Thursday, April 2, 2026

PTP with NTP backup with Solarflare PTP daemon

Recently I witnessed an unexpected issue with reundant PTP devices: an IGMP snooping issue on the switch side made both time appliances unavailable.

For some time I wanted to add NTP redundancy to my PTP setup, this was a good excuse to put some time on it. It is not the same, but when you are working with certain hardware it is a good failsafe mechanism.

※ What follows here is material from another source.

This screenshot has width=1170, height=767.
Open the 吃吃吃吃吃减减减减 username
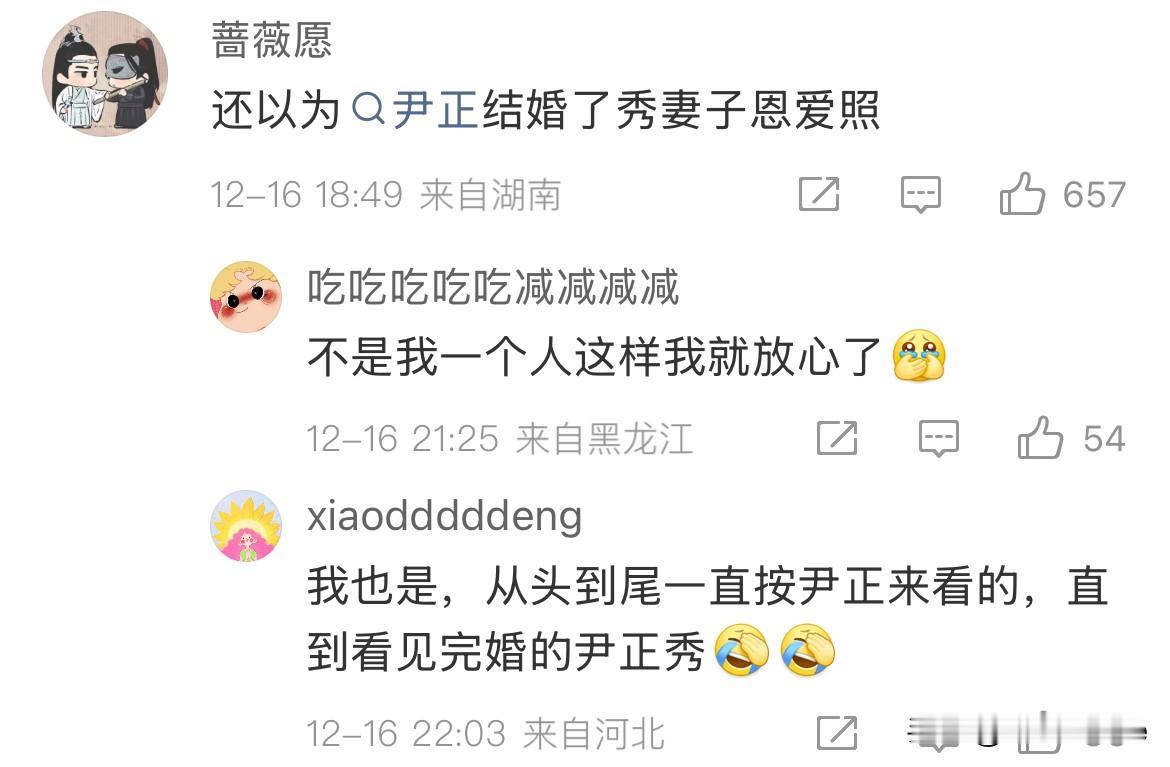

From what I read in the official documentation, Chrony could be used with SFPTPD but with a few caveats. SFPTPD needs to be able to control Chrony either via external helper (prior to 3.8) or via socket on the newest releases.

Disclaimer: This configuration is still experimental and under testing.

This is my SFPTPD config file:

[general]
sync_module ptp ptp1
sync_module crny crny0
message_log syslog
stats_log syslog
clock_control no-step
selection_holdoff_interval 60
[ptp1]
ptp_mode slave
ptp_delay_mechanism end-to-end
ptp_network_mode hybrid
ptp_domain 28
priority 10
[ptp]
interface core
[crny0]
clock_control on
priority 20


The basic additions are Chrony sync module and its configuration, with higher priority than the PTP domain. Also, a hold off interval in between kicking Chrony in or out.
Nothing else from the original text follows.